Early-stage experimental research such as this is very important in finding potential new drugs that could go on to benefit patients in a way that is not currently available. However, it is a potentially long process before such drugs can be accessed by people with heart failure.
Researchers wanted to see whether delivering the protein human cardiotrophin 1 (hCT1) over a 14-day period to mice with heart failure would alter their heart structure and could be a potential treatment for heart failure.
Heart muscle can grow in either a healthy or detrimental way. Healthy growth, usually caused bv regular exercise, is reversible. Reversibility is a good thing in this circumstance as the heart needs to adapt to changing individual circumstances.

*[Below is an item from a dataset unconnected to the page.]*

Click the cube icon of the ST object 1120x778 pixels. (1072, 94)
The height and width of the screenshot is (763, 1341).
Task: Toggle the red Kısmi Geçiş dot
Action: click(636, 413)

When it grows in a detrimental way, the extra heart muscle growth is irreversible and does not improve heart function. This can then result in heart failure
The researchers aimed to see if they could stimulate healthy, reversible heart muscle growth in rats and mice using hCT1 protein.
They also wanted to study the effect of a decongestant called phenylephrine, usually used for blocked noses, on rodent hearts. Phenylephrine has been linked to detrimental increase in heart muscle.
They assessed the mice and rats after two weeks of treatment by looking at echocardiograms of the hearts to see any changes.
The treatment was then stopped and echocardiograms carried out six weeks later to see if the effects were reversible. An echocardiogram is when an ultrasound scanner is used to assess the structure of the heart and surrounding blood vessels while also analysing how well the blood is flowing.
Additionally, the researchers carried out experiments on the heart cells of mice to see whether the hCT1 protein changed the structure of cardiac muscle cells.
They found that both phenylephrine and hCT1 stimulated heart muscle growth. However, hCT1 had a better ability to control this process and produced structural changes to the heart similar to those induced by exercise. This was in contrast to the phenylephrine treatment, which caused the heart muscle cells to grow wider, but without any positive effects.
After hCT1 treatment was stopped, the heart growth had reversed by six weeks – in a similar way to when exercise is stopped. But the phenylephrine-induced growth was found to be irreversible, which runs the risk of causing heart failure.
Also, the hCT1 protein reduced the loss of function and unhealthy growth associated with right heart failure (where the right-hand side of the heart loses some or all of its pumping ability).
The researchers concluded they have demonstrated that giving mice the protein cardiotrophin 1 produces “beneficial remodeling of the heart. The cardiac adaptations elicited by cardiotrophin 1 display the essential characteristics and benefits that are associated with endurance exercise adaptation, all of which are fully reversible when cardiotrophin 1 protein delivery is discontinued”.
The protein hCT1 caused heart muscles to grow in a more healthy way in rodents with heart failure. When treatment stopped, the heart went back to its original condition – something that does not happen when the heart grows in a dysfunctional way.
There is currently no cure for heart failure and treatment is only available for keeping symptoms under control. Therefore, the potential of this drug has huge implications.
This is very promising early-stage research with the potential for developing a drug for people with heart failure.
However, it is important to remember that as this is experimental laboratory research, there are a lot more stages and hurdles to clear before a drug could be available for people. Something that works for rats and mice will not necessarily work for humans as we are anatomically different and biological processes do not happen in exactly the same way. It may also cause future side effects that were not apparent in these short-term laboratory experiments.
If you have been diagnosed with heart failure, follow your doctor’s advice on how you can relieve your symptoms, reduce your risk of complications and improve your overall quality of life.